=== GIVEN RECORDS ===
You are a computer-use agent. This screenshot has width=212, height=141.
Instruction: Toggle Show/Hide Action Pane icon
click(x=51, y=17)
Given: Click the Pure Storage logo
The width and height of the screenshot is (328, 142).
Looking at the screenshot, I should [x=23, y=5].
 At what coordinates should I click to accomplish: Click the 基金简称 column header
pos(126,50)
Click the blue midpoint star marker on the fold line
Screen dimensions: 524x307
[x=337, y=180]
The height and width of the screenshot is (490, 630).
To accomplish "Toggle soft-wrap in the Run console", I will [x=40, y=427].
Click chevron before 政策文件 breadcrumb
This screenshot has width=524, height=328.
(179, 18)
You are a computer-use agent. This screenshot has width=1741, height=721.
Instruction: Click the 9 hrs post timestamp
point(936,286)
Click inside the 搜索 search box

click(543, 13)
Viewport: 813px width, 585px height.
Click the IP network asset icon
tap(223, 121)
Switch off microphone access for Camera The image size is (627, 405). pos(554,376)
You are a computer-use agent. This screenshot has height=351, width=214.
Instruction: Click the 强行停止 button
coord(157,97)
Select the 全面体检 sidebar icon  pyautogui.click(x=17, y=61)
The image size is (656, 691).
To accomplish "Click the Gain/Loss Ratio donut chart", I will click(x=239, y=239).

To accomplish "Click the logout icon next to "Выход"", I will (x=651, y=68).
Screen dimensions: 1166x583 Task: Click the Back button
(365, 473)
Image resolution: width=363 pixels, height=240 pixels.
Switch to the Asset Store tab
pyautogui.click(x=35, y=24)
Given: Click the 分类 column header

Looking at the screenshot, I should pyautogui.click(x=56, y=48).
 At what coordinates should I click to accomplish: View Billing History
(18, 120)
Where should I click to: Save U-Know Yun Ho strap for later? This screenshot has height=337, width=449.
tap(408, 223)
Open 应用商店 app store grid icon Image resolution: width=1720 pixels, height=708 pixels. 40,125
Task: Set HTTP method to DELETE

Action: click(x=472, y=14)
===
WHAT IS EXPECTED: From the first record to the last, print each one exactly.

EXERCISE RESULT:
You are a computer-use agent. This screenshot has width=212, height=141.
Instruction: Toggle Show/Hide Action Pane icon
click(x=51, y=17)
Given: Click the Pure Storage logo
The width and height of the screenshot is (328, 142).
Looking at the screenshot, I should [x=23, y=5].
 At what coordinates should I click to accomplish: Click the 基金简称 column header
pos(126,50)
Click the blue midpoint star marker on the fold line
Screen dimensions: 524x307
[x=337, y=180]
The height and width of the screenshot is (490, 630).
To accomplish "Toggle soft-wrap in the Run console", I will [x=40, y=427].
Click chevron before 政策文件 breadcrumb
This screenshot has width=524, height=328.
(179, 18)
You are a computer-use agent. This screenshot has width=1741, height=721.
Instruction: Click the 9 hrs post timestamp
point(936,286)
Click inside the 搜索 search box

click(543, 13)
Viewport: 813px width, 585px height.
Click the IP network asset icon
tap(223, 121)
Switch off microphone access for Camera The image size is (627, 405). pos(554,376)
You are a computer-use agent. This screenshot has height=351, width=214.
Instruction: Click the 强行停止 button
coord(157,97)
Select the 全面体检 sidebar icon  pyautogui.click(x=17, y=61)
The image size is (656, 691).
To accomplish "Click the Gain/Loss Ratio donut chart", I will click(x=239, y=239).

To accomplish "Click the logout icon next to "Выход"", I will (x=651, y=68).
Screen dimensions: 1166x583 Task: Click the Back button
(365, 473)
Image resolution: width=363 pixels, height=240 pixels.
Switch to the Asset Store tab
pyautogui.click(x=35, y=24)
Given: Click the 分类 column header

Looking at the screenshot, I should pyautogui.click(x=56, y=48).
 At what coordinates should I click to accomplish: View Billing History
(18, 120)
Where should I click to: Save U-Know Yun Ho strap for later? This screenshot has height=337, width=449.
tap(408, 223)
Open 应用商店 app store grid icon Image resolution: width=1720 pixels, height=708 pixels. 40,125
Task: Set HTTP method to DELETE

Action: click(x=472, y=14)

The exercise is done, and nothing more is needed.